» **The task**: Can you copy the data below word for word, leaving out the pictures?

» **Pointing data for text and on-screen items**:
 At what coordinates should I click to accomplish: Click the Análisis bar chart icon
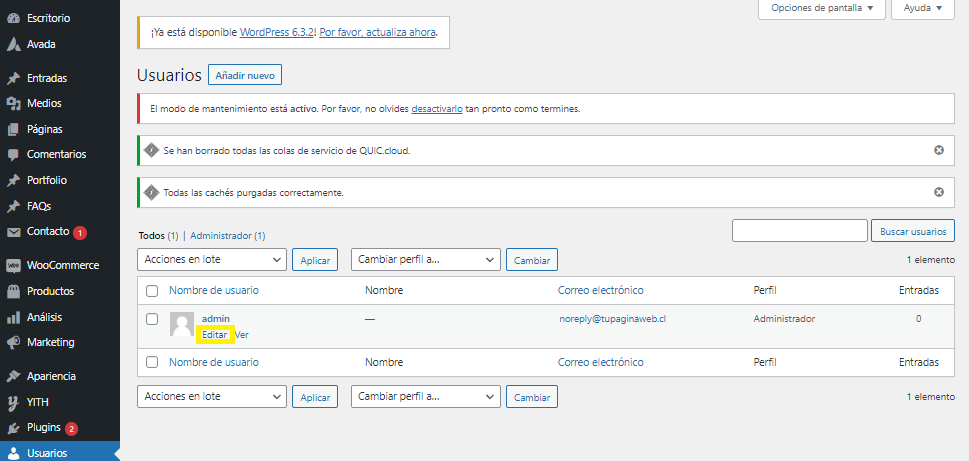coord(13,317)
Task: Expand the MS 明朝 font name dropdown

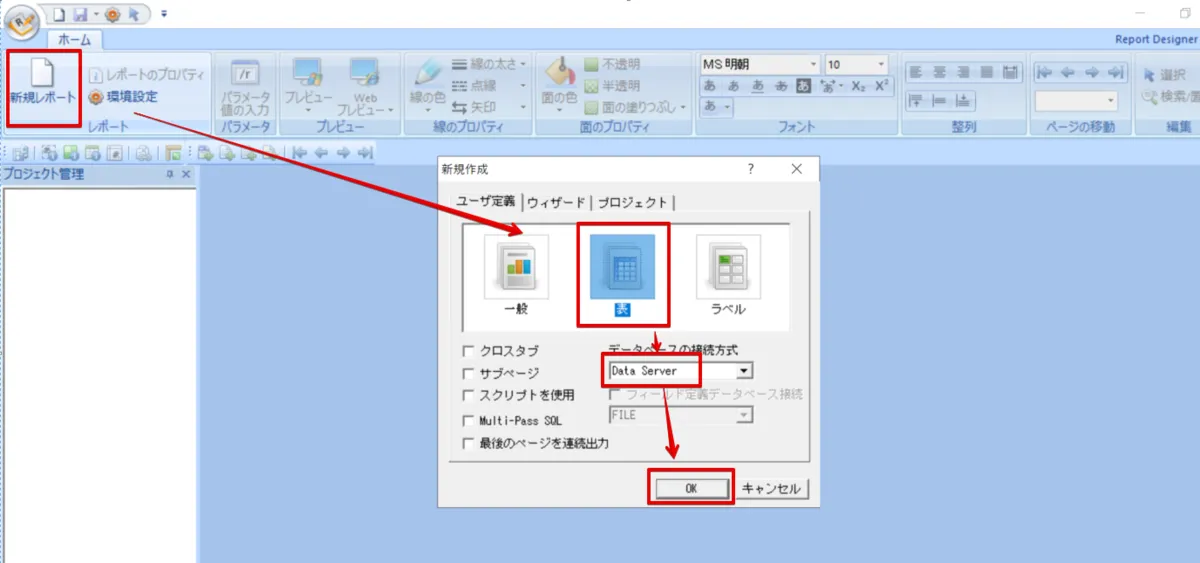Action: point(811,64)
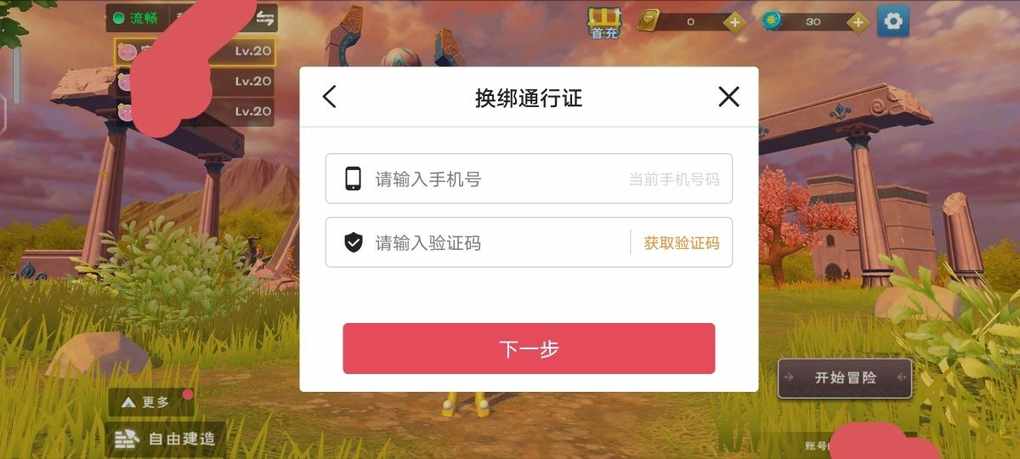Screen dimensions: 1020x459
Task: Tap the phone icon in the number field
Action: [353, 179]
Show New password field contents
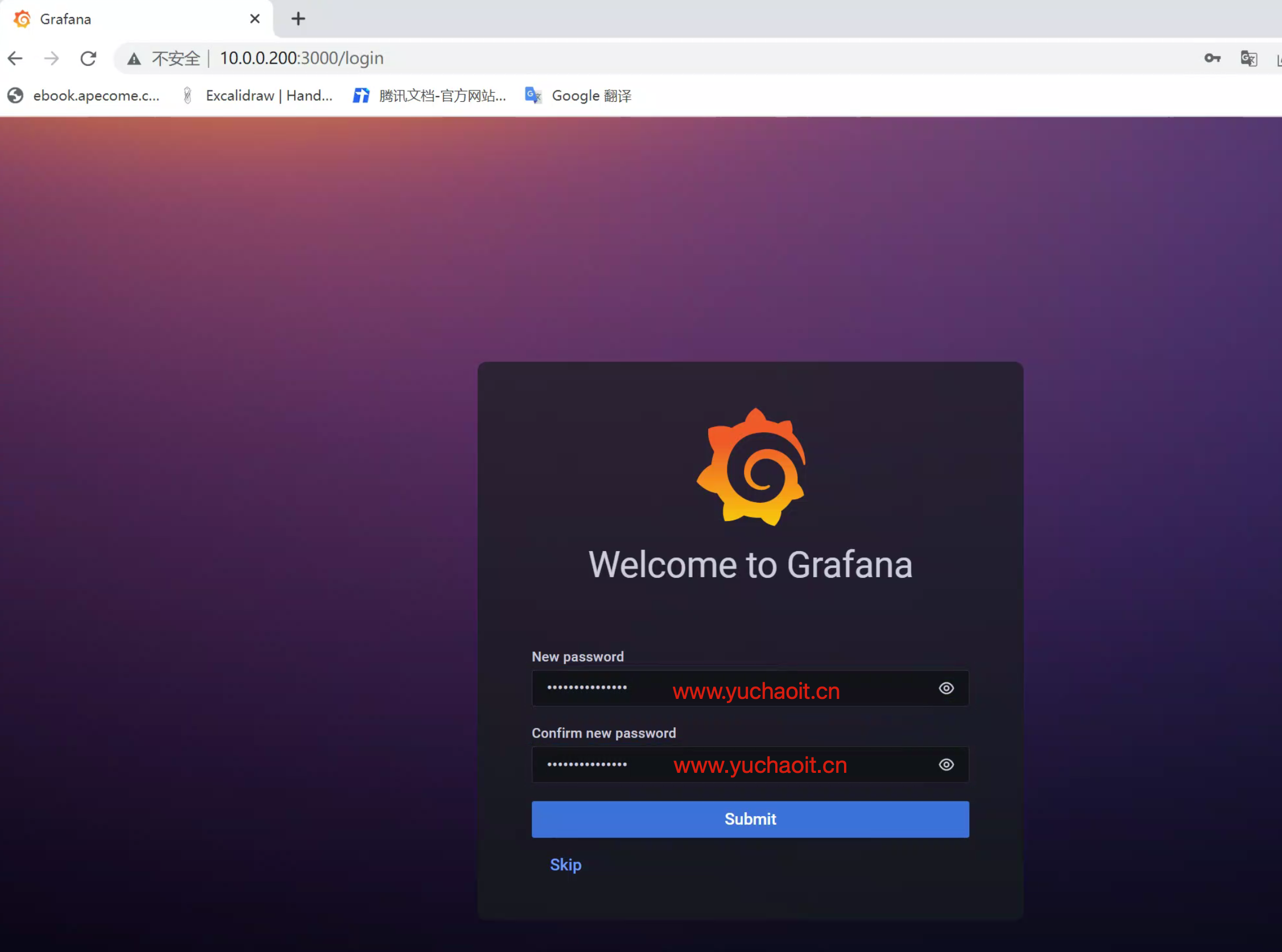1282x952 pixels. click(x=946, y=688)
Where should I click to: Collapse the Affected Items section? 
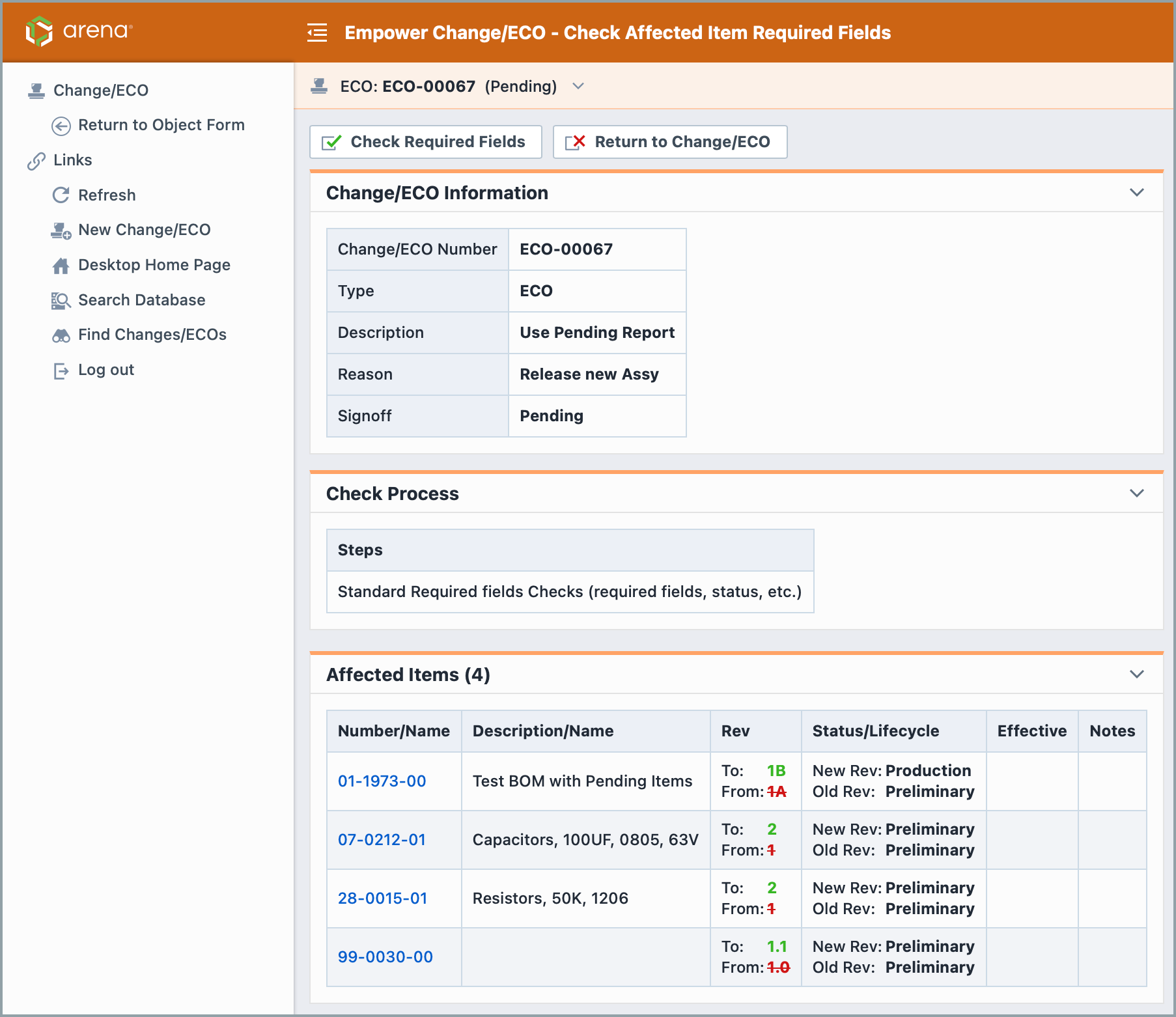pyautogui.click(x=1136, y=675)
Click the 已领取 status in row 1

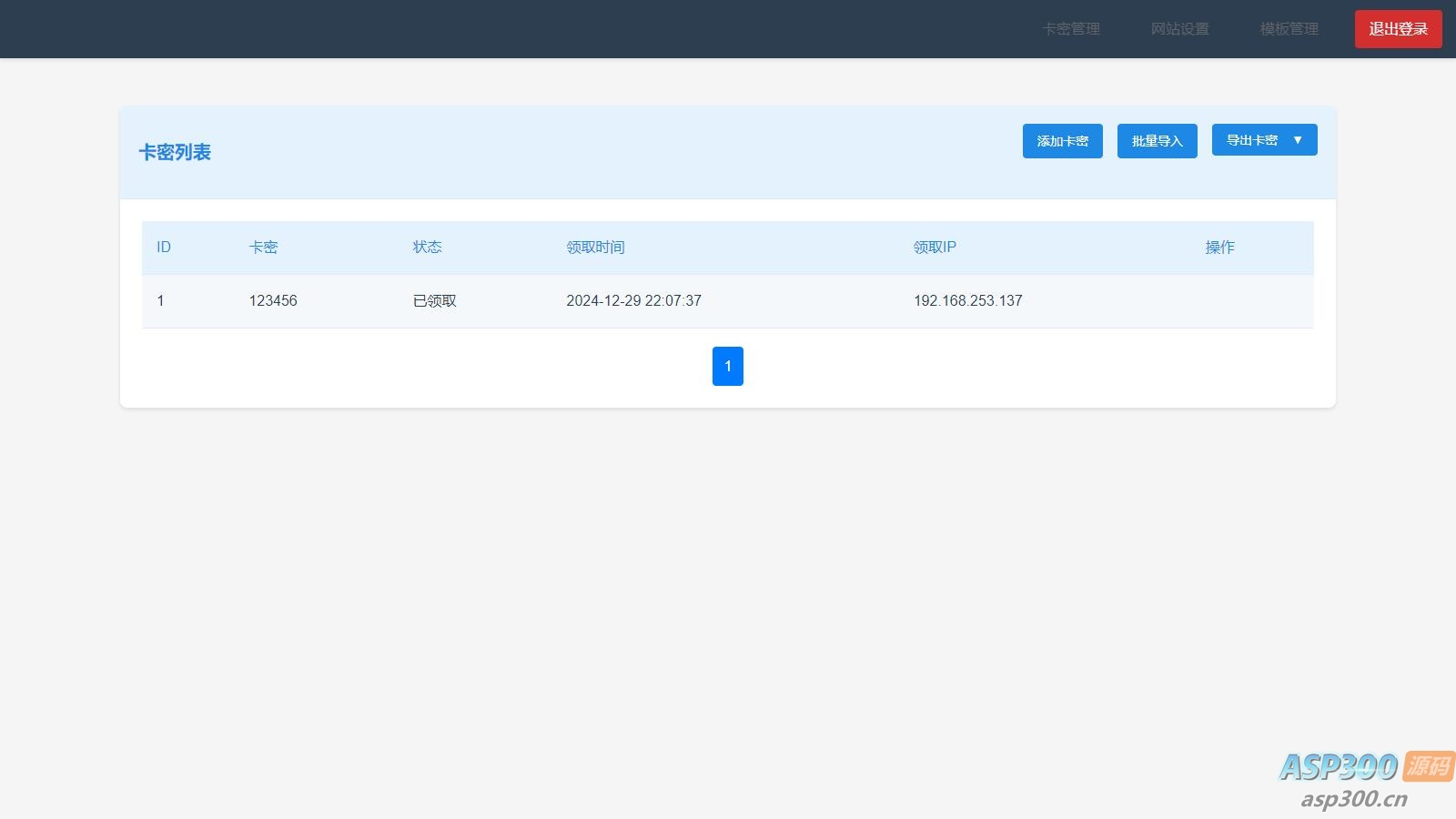[434, 301]
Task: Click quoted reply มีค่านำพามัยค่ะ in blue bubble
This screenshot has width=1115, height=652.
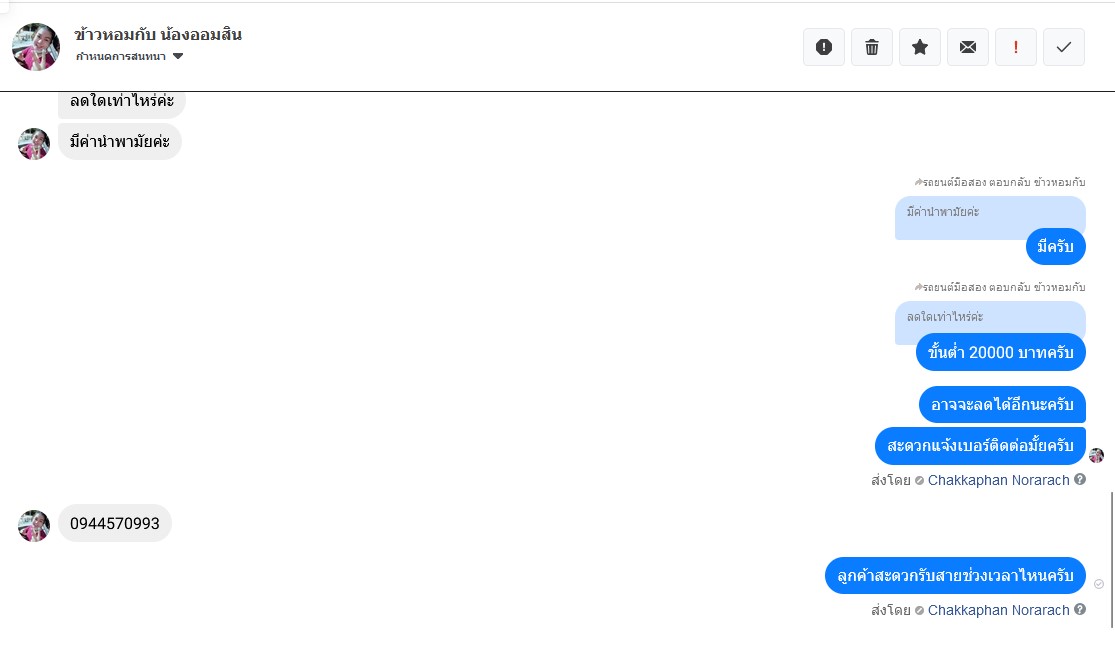Action: click(943, 212)
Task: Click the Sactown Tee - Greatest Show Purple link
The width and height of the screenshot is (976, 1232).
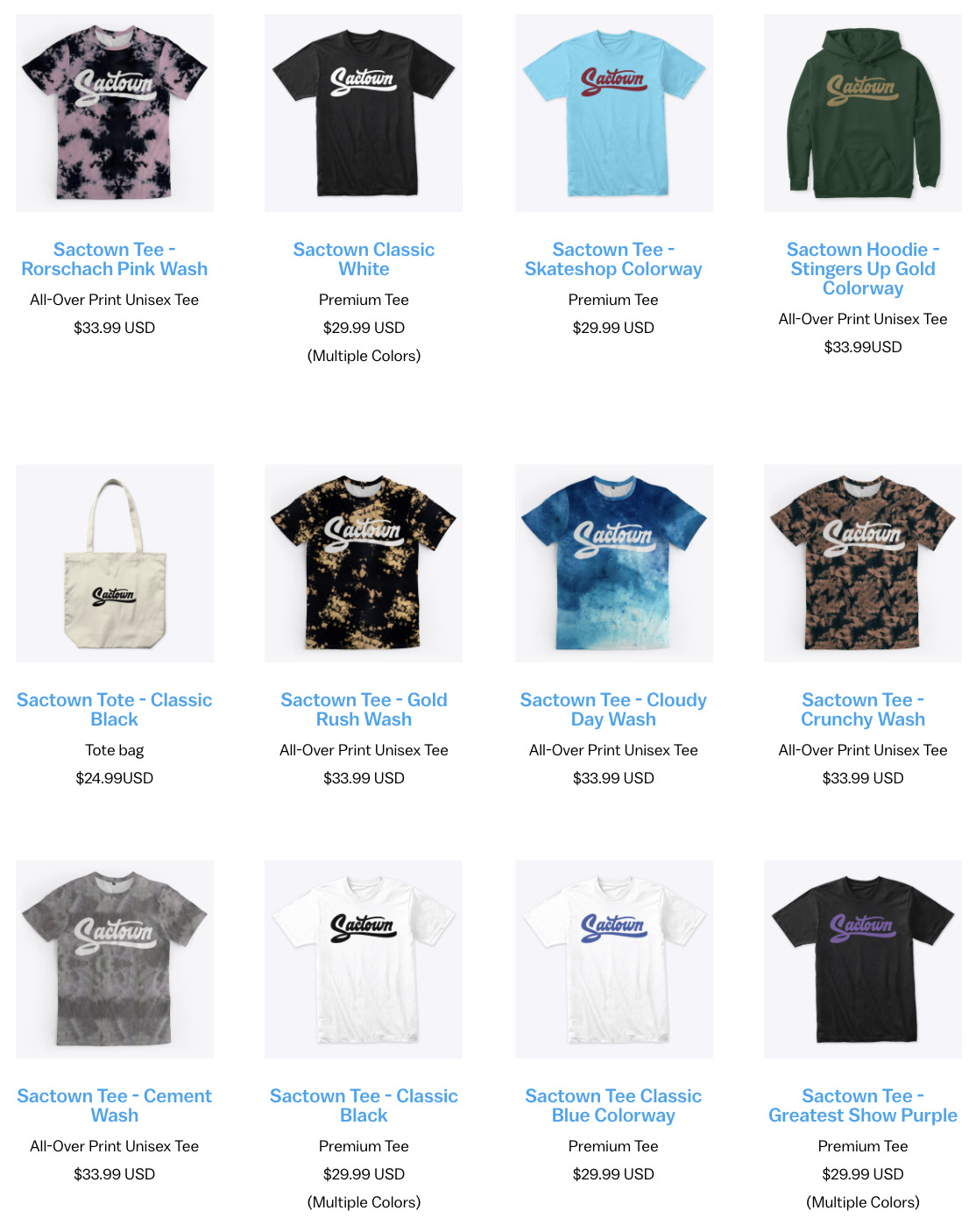Action: coord(863,1106)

» **Completed exercise**:
 At what coordinates should I click to accomplish: Click the Análisis bar chart icon
coord(13,317)
Task: Expand the MS 明朝 font name dropdown

Action: point(811,64)
Screen dimensions: 1020x459
Task: Tap the phone icon in the number field
Action: [353, 179]
Show New password field contents
1282x952 pixels. click(x=946, y=688)
Where should I click to: Collapse the Affected Items section? 
pyautogui.click(x=1136, y=675)
Click the 已领取 status in row 1

[434, 301]
Task: Click quoted reply มีค่านำพามัยค่ะ in blue bubble
This screenshot has width=1115, height=652.
Action: click(943, 212)
Task: Click the Sactown Tee - Greatest Show Purple link
The width and height of the screenshot is (976, 1232).
Action: coord(863,1106)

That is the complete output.